La Ville État Limite n°12 - Théâtre :
La mimésis de soi
L'auto-fiction de l'imparfait
Une production de l'art pingre - Avare Art
21 décembre 2011
Critique de la performance
Le théâtre est par nature le lieu où l’on montre. Il est un microcosme dont la réduction et le reflet autorisent l’accès à une forme de révélation. C’est l’endroit d’un retour qui permet de prendre conscience sans le risque. Quel espace créatif conserve-t-il, lorsque chacun affiche un masque au quotidien ? Les acteurs depuis la scène pourraient tout aussi bien observer le public et y lire la mise en scène du rien, du quotidien. La fictionnalité en jeu dans l’espace théâtral invite alors l’individu à prendre conscience de la fictionnalité de sa propre existence. Le théâtre est originellement le lieu des spectacles publics. Si la dimension du spectacle s’est dépossédée elle-même de sa fonction, celle du moment partagé et commun n’opère plus que dans une mystification du simulacre. La douzième et dernière performance de l’année intitulée, Théâtre : La mimésis de soi, met en « scène » cette perte et l’autofiction de celle-ci, car il s’agit bien de la mise en scène de l’impossible tableau de l’intimité à dissoudre. Pour y parvenir, la performance « théâtrale » fonctionne alors dans sa virtualité. En effet, le coryphée, le choeur, les acteurs de la pièce finale ont été remplacés par leur potentialité, leur trace, leur reprise, leur écho ; leur ersatz.
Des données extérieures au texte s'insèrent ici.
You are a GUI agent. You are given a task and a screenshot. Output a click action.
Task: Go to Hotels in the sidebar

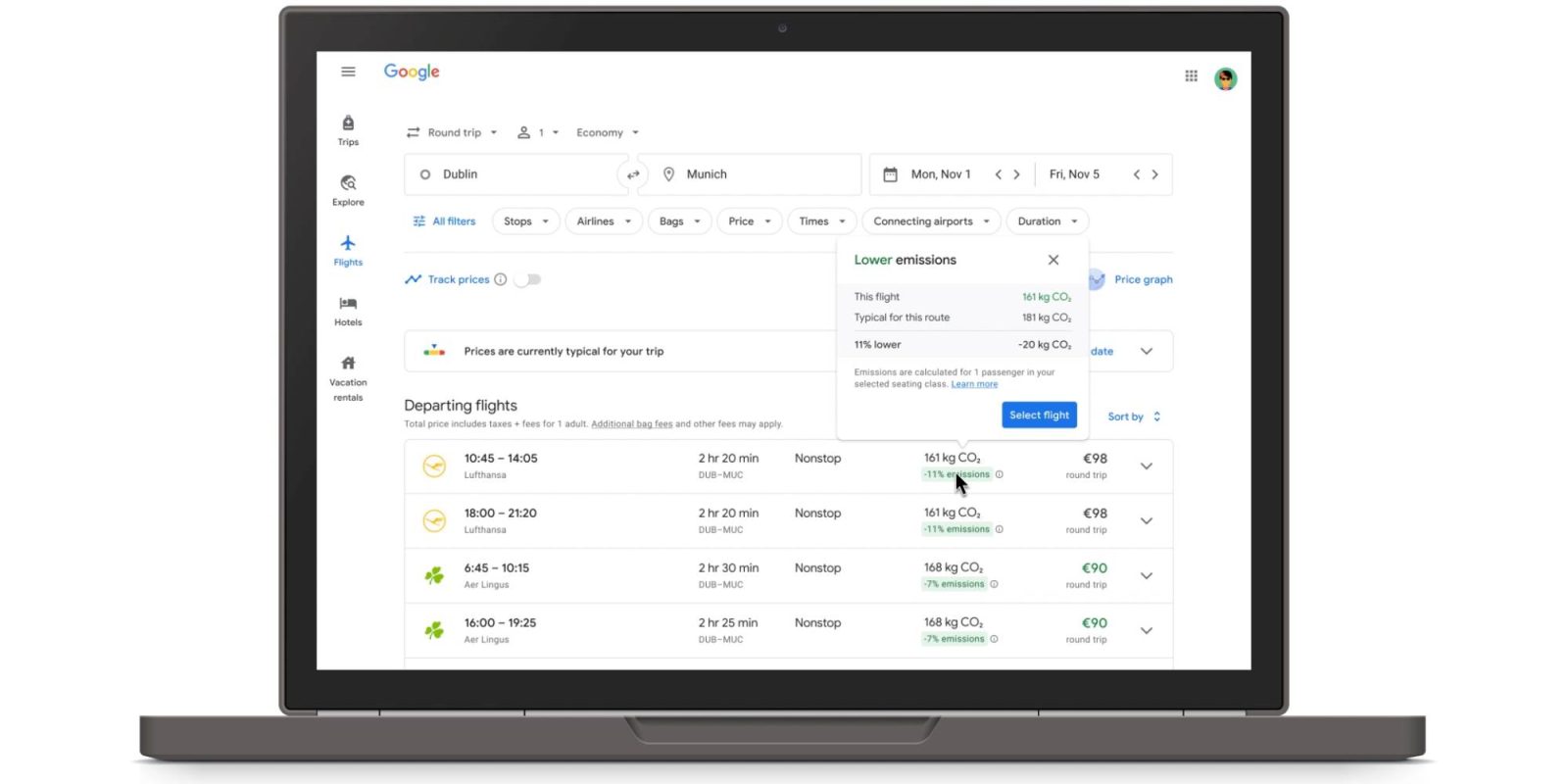click(348, 310)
Le théâtre est par définition le lieu de la représentation mais ici rien n’est plus re-présenté dans la mesure où nulle action n’est incarnée. La voix du coryphée fait résonner sa dématérialisation pour signifier le déplacement vers un non-lieu ou vers un lieu inopérant. Les choristes ont été préalablement filmés pour n’apparaître que sous une apparence projetée dont la force tient à leur présence-absence. La littéralité des événements, des textes et des personnages révèle paradoxalement la puissance de la virtualité de ce qui se joue pour nous, là à un endroit, mais également partout dans nos vies.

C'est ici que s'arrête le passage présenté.